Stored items
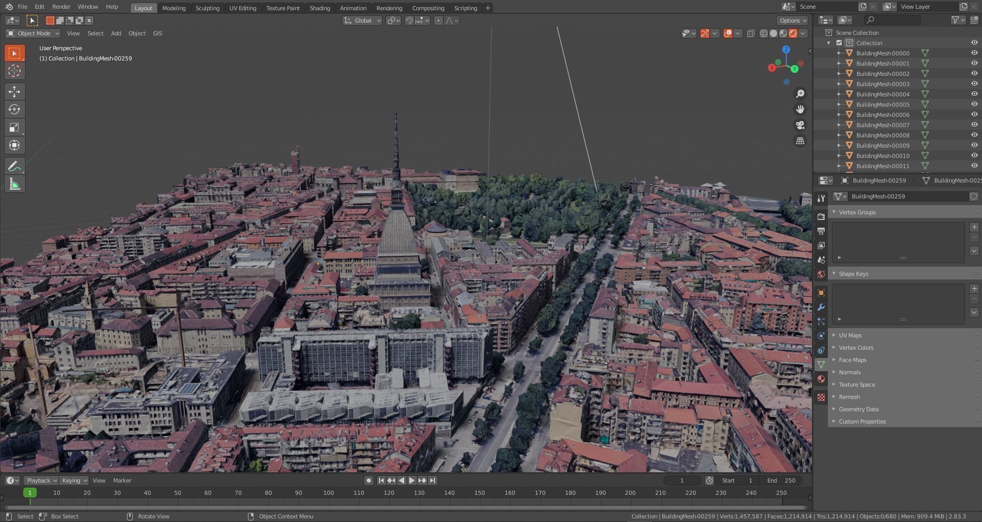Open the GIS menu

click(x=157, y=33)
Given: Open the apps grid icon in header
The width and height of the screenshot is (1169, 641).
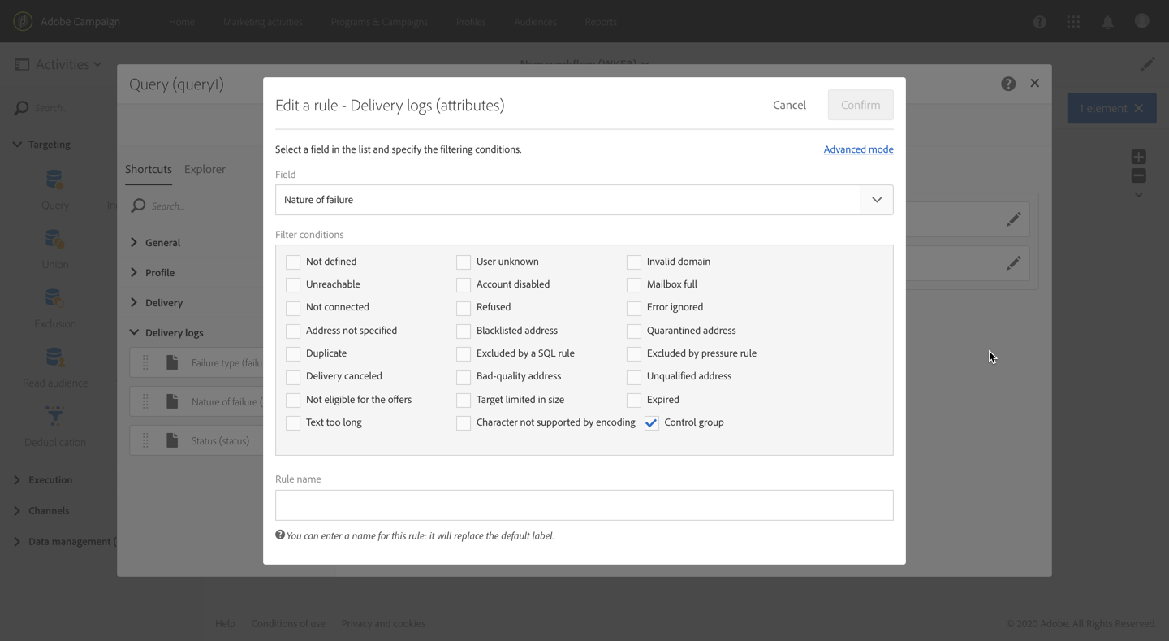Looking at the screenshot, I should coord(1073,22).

» Assigned task
For this exercise, write out exactly the lines from the one with "The width and" through the last line of the records, inclusive, and leave each picture out.

» Problem solution
The width and height of the screenshot is (1169, 641).
Looking at the screenshot, I should coord(1073,22).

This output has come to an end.